**Written exercise**
Express the entries from the line with "will pyautogui.click(x=100, y=324)." to the line with "point(931,9)", both ends included, as a JSON list of strings with one string per line and blank lines omitted.

**Dataset rows**
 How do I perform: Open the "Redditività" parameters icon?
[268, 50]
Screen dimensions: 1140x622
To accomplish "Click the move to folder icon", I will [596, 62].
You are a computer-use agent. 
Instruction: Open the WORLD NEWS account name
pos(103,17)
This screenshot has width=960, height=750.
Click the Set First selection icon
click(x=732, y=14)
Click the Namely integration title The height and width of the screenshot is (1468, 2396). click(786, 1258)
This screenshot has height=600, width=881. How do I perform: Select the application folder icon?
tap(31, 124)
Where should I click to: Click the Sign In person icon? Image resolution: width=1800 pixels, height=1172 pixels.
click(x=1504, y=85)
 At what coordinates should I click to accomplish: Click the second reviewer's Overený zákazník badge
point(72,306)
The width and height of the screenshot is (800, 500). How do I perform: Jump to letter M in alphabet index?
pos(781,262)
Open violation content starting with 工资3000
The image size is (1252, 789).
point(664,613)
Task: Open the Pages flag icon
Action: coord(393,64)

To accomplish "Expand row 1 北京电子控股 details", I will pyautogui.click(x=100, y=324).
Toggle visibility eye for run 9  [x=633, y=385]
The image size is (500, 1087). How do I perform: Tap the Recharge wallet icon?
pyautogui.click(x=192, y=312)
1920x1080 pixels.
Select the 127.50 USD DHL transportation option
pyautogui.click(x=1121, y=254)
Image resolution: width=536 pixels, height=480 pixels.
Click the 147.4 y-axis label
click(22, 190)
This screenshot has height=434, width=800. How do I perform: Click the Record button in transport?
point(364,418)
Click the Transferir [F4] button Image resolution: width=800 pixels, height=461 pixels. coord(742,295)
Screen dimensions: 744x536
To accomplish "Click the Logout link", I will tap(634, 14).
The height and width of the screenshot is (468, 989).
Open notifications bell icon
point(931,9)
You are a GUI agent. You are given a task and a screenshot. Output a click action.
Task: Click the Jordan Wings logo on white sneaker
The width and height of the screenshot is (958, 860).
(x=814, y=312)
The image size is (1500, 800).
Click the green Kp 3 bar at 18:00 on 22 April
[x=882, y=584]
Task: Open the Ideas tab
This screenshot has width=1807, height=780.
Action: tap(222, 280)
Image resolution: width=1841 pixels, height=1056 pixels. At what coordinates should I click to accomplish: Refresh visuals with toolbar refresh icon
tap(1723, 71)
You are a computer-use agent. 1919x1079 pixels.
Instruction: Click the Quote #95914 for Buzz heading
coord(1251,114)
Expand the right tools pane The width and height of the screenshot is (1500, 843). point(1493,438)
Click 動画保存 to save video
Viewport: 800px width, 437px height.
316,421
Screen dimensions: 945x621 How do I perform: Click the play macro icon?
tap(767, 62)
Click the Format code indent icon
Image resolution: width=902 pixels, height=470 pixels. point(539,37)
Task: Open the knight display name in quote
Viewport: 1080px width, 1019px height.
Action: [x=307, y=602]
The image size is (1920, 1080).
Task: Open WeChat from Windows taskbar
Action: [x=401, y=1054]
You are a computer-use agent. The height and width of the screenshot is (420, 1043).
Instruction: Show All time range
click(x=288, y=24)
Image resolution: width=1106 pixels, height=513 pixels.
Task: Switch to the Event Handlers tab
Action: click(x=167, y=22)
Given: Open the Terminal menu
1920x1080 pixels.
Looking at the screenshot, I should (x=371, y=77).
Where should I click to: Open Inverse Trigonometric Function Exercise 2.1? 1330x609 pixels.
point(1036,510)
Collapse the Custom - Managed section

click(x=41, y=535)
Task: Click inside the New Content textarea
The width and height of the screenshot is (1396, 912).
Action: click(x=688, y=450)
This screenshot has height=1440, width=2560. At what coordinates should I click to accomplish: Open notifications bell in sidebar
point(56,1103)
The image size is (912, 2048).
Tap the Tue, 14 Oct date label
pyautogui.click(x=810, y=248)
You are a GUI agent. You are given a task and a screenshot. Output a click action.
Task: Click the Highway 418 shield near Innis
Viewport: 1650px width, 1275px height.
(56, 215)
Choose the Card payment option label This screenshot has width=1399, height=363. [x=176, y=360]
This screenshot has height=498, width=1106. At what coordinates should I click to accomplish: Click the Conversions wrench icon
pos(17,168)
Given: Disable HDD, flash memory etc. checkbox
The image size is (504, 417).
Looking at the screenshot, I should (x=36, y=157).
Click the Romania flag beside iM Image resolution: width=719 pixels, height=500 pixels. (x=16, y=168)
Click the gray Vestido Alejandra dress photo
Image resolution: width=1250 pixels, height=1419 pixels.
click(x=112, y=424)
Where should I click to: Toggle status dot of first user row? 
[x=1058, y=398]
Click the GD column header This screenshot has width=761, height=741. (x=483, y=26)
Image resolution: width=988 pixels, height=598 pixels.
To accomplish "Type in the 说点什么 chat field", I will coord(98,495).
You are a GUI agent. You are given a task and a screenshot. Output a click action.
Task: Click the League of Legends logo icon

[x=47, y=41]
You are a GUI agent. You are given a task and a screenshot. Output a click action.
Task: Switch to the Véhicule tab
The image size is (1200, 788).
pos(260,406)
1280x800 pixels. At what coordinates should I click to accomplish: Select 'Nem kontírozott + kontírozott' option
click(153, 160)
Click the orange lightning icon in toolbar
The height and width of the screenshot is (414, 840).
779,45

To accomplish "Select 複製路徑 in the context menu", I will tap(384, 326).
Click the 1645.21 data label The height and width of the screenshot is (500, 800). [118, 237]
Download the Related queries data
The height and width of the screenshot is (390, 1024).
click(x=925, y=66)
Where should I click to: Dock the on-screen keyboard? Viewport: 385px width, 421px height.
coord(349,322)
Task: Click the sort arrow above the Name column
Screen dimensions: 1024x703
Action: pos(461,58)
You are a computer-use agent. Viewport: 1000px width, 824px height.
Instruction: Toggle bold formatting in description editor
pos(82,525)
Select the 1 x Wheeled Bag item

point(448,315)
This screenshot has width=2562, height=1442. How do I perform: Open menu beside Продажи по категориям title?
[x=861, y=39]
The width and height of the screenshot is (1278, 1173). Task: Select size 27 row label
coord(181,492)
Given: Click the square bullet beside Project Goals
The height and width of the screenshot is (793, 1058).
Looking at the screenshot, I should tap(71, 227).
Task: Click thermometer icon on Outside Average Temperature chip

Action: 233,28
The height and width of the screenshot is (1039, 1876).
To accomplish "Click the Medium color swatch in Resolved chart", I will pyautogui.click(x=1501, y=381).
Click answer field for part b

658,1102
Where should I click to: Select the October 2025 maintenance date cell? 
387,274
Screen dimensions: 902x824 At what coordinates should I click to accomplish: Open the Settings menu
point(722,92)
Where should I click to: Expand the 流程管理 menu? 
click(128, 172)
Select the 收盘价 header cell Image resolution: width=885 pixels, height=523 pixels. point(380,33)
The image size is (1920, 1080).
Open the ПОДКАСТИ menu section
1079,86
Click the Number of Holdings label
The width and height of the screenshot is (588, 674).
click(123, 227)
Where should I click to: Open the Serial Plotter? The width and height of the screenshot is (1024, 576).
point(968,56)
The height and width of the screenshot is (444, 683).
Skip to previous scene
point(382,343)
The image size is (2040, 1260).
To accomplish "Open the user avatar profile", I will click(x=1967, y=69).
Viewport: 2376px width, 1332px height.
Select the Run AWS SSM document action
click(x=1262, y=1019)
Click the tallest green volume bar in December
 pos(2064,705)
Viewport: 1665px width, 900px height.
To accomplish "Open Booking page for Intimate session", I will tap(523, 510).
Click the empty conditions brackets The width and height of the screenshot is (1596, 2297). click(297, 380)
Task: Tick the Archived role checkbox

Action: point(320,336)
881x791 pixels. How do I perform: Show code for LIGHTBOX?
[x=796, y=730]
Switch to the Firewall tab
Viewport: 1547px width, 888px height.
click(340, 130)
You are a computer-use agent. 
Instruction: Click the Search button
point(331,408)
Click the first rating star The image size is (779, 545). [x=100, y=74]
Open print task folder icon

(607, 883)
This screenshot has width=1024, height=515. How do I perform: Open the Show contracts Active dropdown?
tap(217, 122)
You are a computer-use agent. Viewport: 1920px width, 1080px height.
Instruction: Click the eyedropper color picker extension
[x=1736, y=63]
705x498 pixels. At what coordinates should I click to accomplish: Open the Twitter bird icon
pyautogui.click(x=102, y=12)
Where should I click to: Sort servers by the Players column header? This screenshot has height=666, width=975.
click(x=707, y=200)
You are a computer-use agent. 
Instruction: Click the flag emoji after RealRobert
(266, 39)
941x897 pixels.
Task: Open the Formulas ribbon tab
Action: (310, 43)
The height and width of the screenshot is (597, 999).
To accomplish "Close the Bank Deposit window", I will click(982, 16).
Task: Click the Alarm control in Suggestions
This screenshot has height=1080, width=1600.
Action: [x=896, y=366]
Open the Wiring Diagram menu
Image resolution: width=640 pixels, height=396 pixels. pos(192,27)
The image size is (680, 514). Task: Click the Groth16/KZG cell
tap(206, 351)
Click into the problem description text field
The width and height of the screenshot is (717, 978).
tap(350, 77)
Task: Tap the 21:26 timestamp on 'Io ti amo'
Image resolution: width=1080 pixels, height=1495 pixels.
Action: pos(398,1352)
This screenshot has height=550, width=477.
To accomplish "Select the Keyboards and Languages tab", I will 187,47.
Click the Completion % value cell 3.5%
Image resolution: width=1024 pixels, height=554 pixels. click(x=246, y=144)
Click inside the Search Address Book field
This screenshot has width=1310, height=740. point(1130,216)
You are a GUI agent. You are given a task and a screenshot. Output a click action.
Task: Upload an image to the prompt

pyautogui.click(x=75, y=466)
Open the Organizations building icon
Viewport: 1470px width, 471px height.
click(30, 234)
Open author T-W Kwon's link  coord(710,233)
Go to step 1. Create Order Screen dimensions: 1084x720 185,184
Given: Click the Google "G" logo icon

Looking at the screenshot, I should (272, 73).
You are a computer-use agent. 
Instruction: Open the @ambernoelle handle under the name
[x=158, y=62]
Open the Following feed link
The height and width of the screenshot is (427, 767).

**Result of this exercise**
[
  "To accomplish \"Expand row 1 北京电子控股 details\", I will pyautogui.click(x=100, y=324).",
  "Toggle visibility eye for run 9  [x=633, y=385]",
  "The image size is (500, 1087). How do I perform: Tap the Recharge wallet icon?",
  "pyautogui.click(x=192, y=312)",
  "1920x1080 pixels.",
  "Select the 127.50 USD DHL transportation option",
  "pyautogui.click(x=1121, y=254)",
  "Image resolution: width=536 pixels, height=480 pixels.",
  "Click the 147.4 y-axis label",
  "click(22, 190)",
  "This screenshot has height=434, width=800. How do I perform: Click the Record button in transport?",
  "point(364,418)",
  "Click the Transferir [F4] button Image resolution: width=800 pixels, height=461 pixels. coord(742,295)",
  "Screen dimensions: 744x536",
  "To accomplish \"Click the Logout link\", I will tap(634, 14).",
  "The height and width of the screenshot is (468, 989).",
  "Open notifications bell icon",
  "point(931,9)"
]